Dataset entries
++++++++++

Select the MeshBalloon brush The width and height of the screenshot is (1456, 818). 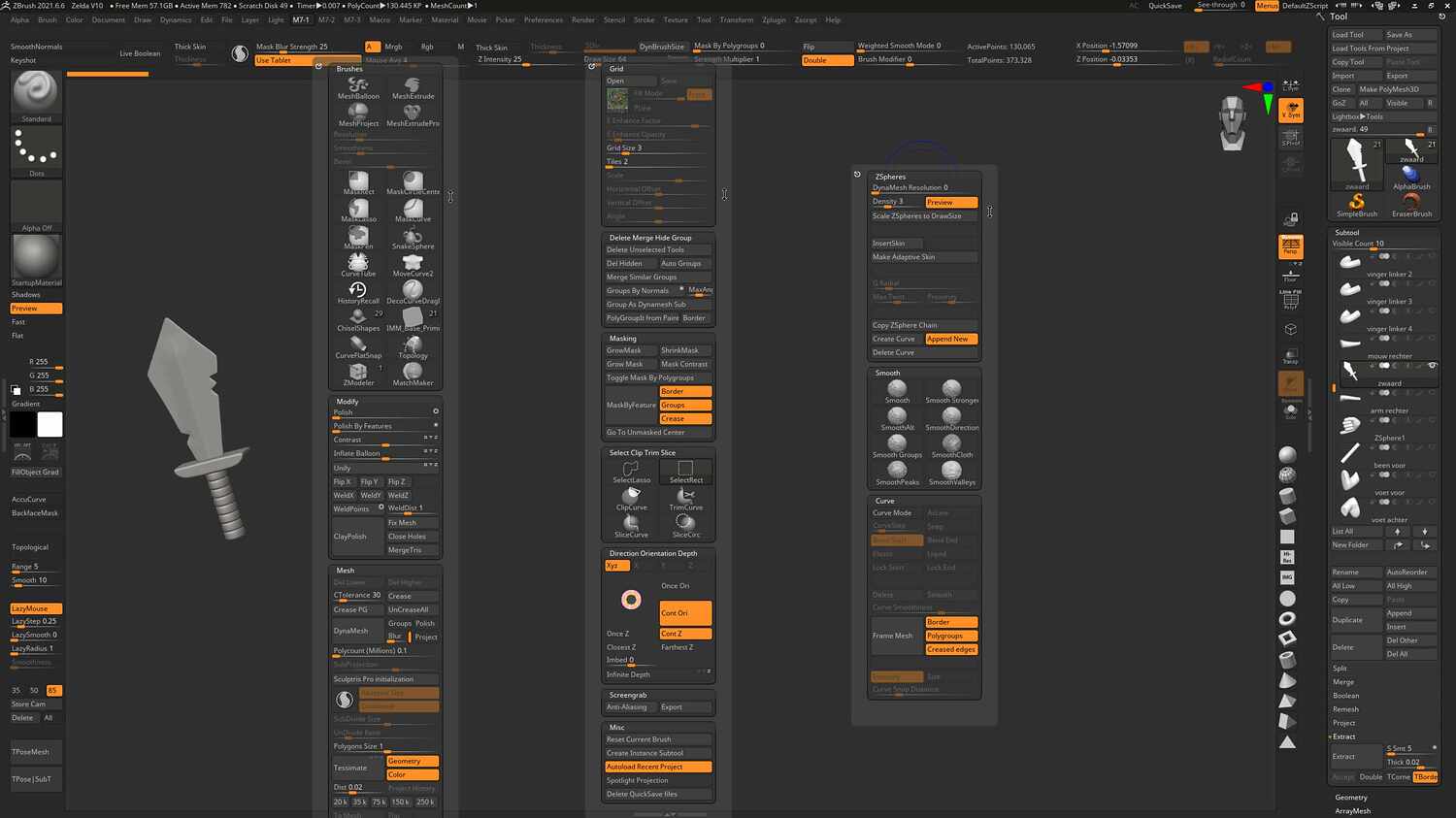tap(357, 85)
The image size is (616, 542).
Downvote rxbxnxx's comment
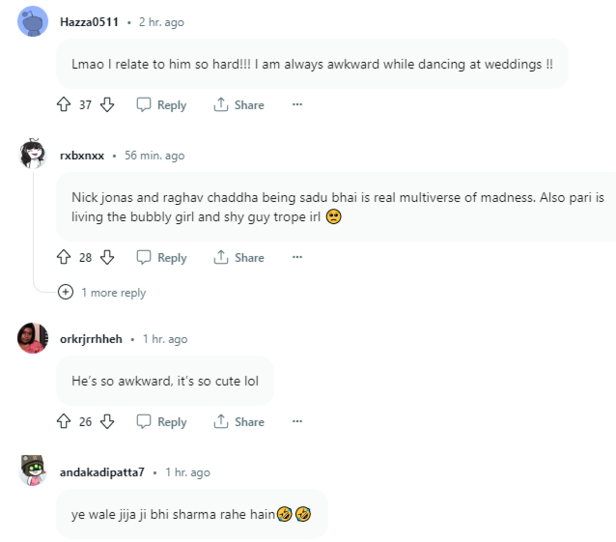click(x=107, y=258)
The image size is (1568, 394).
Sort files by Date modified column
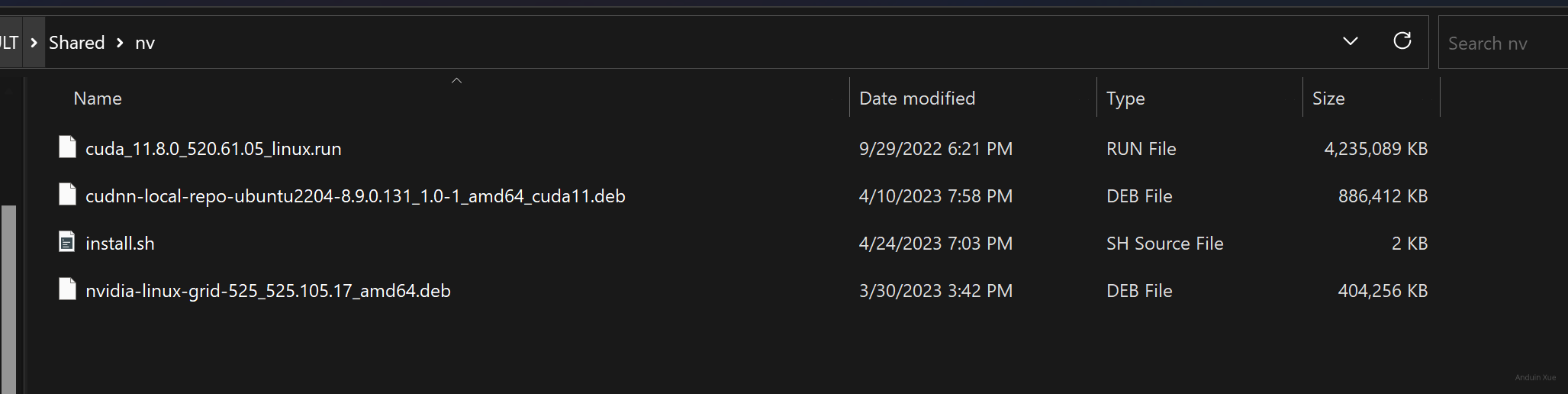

++++++++++

DIRECTIONS FOR THIS TASK: Copy every line of the records above that holds the word "image".

TASK SOLUTION:
The image size is (616, 542).
The image size is (1568, 394).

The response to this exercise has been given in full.